O que mais dificultou o processo?
O terreno e a espetacularização. Porque, se a investigação tivesse ocorrido de maneira mais reservada e, por exemplo, ele (Lázaro) não tivesse conhecimento de que era caçado, provavelmente os investigadores teriam descoberto pistas e evidências mais rapidamente.
O senhor acha que existia alguma forma de driblar a morte dele ou esse cenário já se desenhava?
Achava difícil ele ser capturado vivo. Primeiro, pelas características dele, mas, também, pela pressão. Provavelmente, aconteceria um confronto de vários policiais contra ele. E foi o que ocorreu. Era muito difícil que o desfecho fosse diferente.
Qual sua opinião sobre as reações, a começar pela do presidente da República, que publicou nas redes sociais a mensagem: “Lázaro: CPF cancelado”. O que o senhor acha de um presidente fazer um comentário desses?

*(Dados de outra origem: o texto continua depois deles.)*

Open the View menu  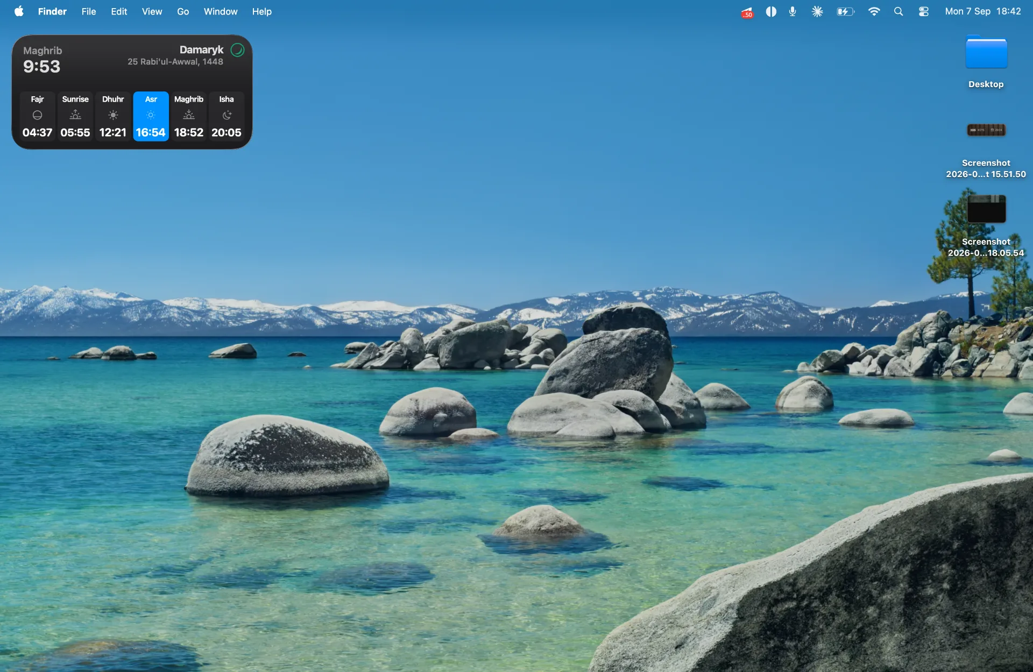point(152,11)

Não cabe à figura de um presidente comemorar isso. Muita gente também comemorou nas mídias sociais. É lamentável. Não é de bom tom comemorar a morte de ninguém. Não cabe a uma autoridade. Uma coisa importante do exercício do poder é a mensagem que ela (a pessoa na função) passa. O que também não quer dizer que o presidente ou o governador não possam comemorar o trabalho da polícia e se sentir aliviado, porque a população estava em risco.
Existia alguma forma de blindar essa operação e fazer com que ela fosse discreta?

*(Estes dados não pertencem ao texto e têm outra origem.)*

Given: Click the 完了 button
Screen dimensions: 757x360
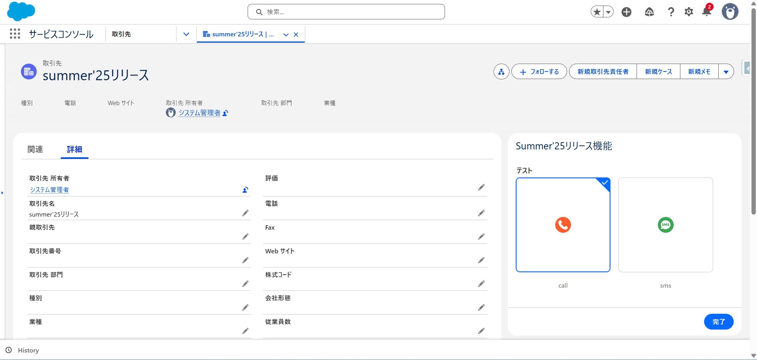Looking at the screenshot, I should point(718,322).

No início, havia alguma chance. Blindar não no sentido de torná-la secreta, mas de tentar filtrar mais a comunicação e não tornar aquilo um espetáculo. Depois que o caso teve início e as autoridades começaram a explorar muito a visibilidade, é praticamente impossível botar o gênio de volta na lâmpada. Depois que a cobertura começou, não tem como voltar atrás.
Esse grande número de policiais era necessário ou isso fez parte dessa espetacularização?
Eu não diria que o número alto de policiais fazia parte da espetacularização. Eu diria que foi uma consequência. Iniciou-se o caso de um fato atípico, a cobertura e a pressão foram crescendo e, para responder a isso, as autoridades aumentaram os efetivos. Foi uma consequência que a pressão gerou.
Outra questão foram as fake news. O próprio comando da força-tarefa disse que isso atrapalhou muito. Como seria possível lidar com as notícias falsas?
Faz parte da exposição enorme do caso. Por isso, digo que a exposição excessiva não ajudou em nada. Tem a pressão, as fake news e uma série de outros temas que desviam a atenção das autoridades.
Outra coisa que aconteceu foi a busca de um rótulo para Lázaro. O que dá para dizer sobre isso, por enquanto?
Certamente faz parte do pacote do espetáculo. Não dá para dizer agora o que ele é, mas serial killer, certamente, não. O traço de psicopatia só pode ser definido depois de fazerem testes e exames.
E existe a hipótese de que ele tinha uma rede de apoio. Isso atrapalha a tentativa de criar um rótulo?
Sim. Ao que tudo indica, ele recebeu apoio e ajuda durante esse período em que fugia. O que resta saber é o tamanho dessa rede de apoio e a complexidade dela. Era uma rede esporádica? Era um grupo? Só as investigações vão dizer. Agora, estamos na etapa dois do caso, e espero que as polícias possam trabalhar com mais tranquilidade.